Banner image: 'Untitled' (2000); day-glo pink paint, pre-existing concrete monolith


Affiliation with Shape: Winner of 2017 Adam Reynolds Memorial Bursary, exhibiting artist in ARMB Shortlist 8, solo show 'Dog Basket Baboon' with Shape at Artlink Hull

Artist Statement

Oliver MacDonald is a sculptor, predominantly working in the field of large scale works and installations. Trained in traditional crafts such as basket-weaving and wood carving, MacDonald’s practice is to collect visually interesting debris and create works by pairing them with modes of making.

"I appropriate discarded, disposable, and disparate ready-made objects and re-contextualise them to disrupt the preconceptions we hold about the potential of particular objects. Subsequently, questions around methods of making and their worth arise; which has more value, the physical skill of the artisan or the cerebral skill of the conceptualist? Who assigns the value?"

 ‘Untitled'; ice cream van, willow, metal.

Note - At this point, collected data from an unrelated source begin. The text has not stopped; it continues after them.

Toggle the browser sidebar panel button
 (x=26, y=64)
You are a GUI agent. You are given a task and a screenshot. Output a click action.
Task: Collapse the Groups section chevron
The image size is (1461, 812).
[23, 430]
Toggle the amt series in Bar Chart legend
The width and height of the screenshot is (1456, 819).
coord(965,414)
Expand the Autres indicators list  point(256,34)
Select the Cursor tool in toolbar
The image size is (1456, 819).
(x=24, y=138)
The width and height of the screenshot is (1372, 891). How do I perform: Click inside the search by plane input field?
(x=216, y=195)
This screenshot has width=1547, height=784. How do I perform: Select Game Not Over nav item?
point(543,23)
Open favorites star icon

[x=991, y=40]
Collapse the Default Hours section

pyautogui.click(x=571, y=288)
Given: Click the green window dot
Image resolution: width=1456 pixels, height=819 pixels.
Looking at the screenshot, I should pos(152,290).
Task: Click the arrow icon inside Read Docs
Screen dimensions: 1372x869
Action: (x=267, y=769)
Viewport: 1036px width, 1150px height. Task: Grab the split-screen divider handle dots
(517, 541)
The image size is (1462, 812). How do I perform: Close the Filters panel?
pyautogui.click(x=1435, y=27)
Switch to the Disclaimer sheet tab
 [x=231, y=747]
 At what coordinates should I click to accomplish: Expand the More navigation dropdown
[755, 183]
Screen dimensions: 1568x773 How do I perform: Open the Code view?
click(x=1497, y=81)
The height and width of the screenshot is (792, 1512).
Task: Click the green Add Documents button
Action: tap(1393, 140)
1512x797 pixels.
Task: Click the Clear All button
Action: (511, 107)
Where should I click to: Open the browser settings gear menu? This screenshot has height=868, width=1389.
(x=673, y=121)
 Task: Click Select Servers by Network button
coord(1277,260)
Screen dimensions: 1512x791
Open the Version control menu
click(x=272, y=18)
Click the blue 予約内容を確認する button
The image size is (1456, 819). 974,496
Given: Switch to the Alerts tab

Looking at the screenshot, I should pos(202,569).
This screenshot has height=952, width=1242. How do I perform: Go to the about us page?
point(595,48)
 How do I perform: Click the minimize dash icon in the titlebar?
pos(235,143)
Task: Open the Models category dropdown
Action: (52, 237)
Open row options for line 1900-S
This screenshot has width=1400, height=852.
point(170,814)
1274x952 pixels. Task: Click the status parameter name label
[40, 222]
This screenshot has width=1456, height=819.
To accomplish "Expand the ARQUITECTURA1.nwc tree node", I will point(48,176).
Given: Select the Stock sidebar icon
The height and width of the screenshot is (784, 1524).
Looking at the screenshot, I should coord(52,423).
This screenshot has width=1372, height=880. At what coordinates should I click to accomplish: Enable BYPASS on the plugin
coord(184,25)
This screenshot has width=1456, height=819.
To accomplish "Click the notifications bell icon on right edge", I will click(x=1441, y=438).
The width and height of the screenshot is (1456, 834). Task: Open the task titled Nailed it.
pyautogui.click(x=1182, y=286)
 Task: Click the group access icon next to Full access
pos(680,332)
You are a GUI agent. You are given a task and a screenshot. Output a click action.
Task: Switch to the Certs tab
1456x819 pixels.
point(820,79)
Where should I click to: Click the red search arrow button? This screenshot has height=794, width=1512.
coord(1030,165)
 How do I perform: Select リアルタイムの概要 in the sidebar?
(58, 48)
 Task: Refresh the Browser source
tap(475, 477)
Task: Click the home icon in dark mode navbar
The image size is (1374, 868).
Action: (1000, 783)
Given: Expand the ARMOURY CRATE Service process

Image c. Ivan Coleman

MacDonald often explores the act of skilled craftsmanship through a conceptual lens, exploring and interpolating issues around disability and the art world that this pairing offers; ideas such as, exclusion, pointlessness, obsolescence, and reverence often arise. MacDonald subverts the usual end point in the creation of objects, using the techniques of skilled craftsmanship – traditionally used to make practical, usable objects – to instead create art pieces that are to be observed visually rather than operational. Lately MacDonald have become particularly focused on basket weaving as a process with which to investigate and create works around these subjects.

 No Accommodation At The England'No Accommodation At The England' (2007); soft toys, found storage vessels, wood, rope

MacDonald’s work often incorporates children’s toys and other accoutrements that allude to innocence and simplicity. There is a mode of playfulness found in his arrangement of objects that seems to conflict with the seriousness of the issues dealt with. The word-play in the work’s titles is often a key aspect, used to draw attention to the pithy realism he aim to articulate. ‘Play’ has become a regular theme of MacDonald’s work as he is interested in the tension this creates when used to address darker, adult themes.